══ INPUT RECORDS ══
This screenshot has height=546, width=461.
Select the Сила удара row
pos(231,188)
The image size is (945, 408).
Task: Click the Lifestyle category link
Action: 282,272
═══
WHAT IS EXPECTED:
Whatever appears in the data above is to be set down exactly.

ANSWER TO THE EXERCISE:
This screenshot has height=546, width=461.
Select the Сила удара row
pos(231,188)
The image size is (945, 408).
Task: Click the Lifestyle category link
Action: 282,272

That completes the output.